■ Required task: Rewrite the lines of the items below as a JSON list of strings, one string per line and with blank lines left out, starting at the line that contains "Given: Tap the square recent apps button" and ending at the line that contains "Looking at the screenshot, I should 121,886.". Include both of those lines.
start Material provided
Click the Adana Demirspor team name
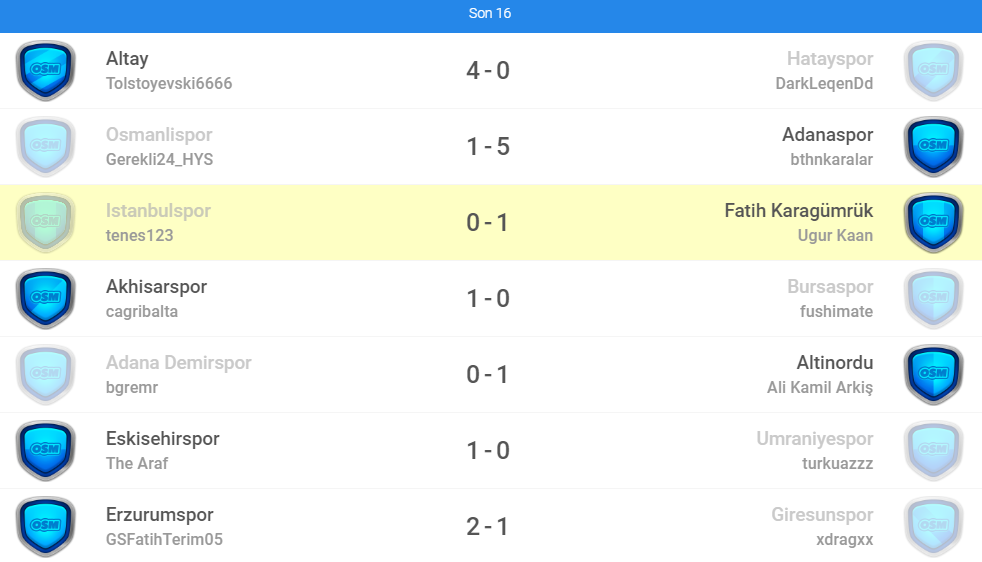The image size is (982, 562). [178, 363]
end Material provided
start Material provided
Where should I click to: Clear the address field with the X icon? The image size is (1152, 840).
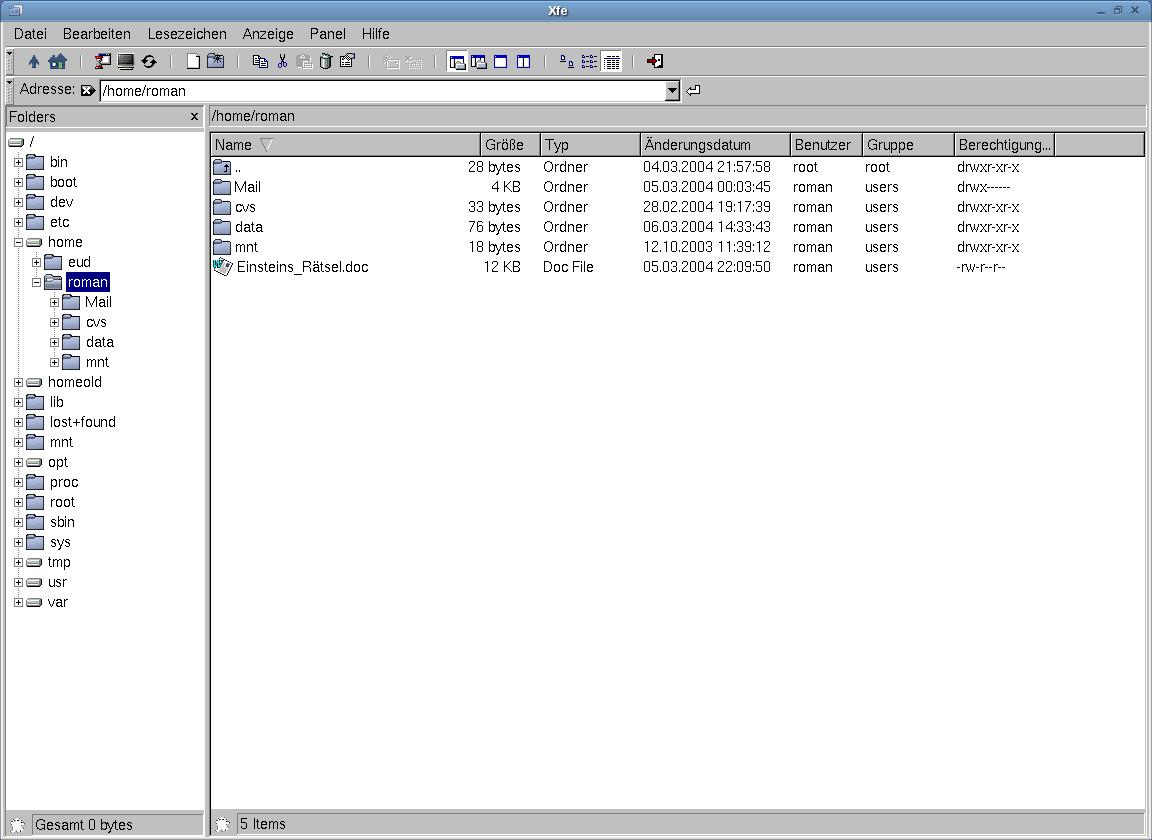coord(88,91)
end Material provided
start Material provided
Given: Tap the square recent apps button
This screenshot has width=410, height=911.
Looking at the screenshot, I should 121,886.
end Material provided
■ Finished exercise:
[
  "Given: Tap the square recent apps button",
  "This screenshot has width=410, height=911.",
  "Looking at the screenshot, I should 121,886."
]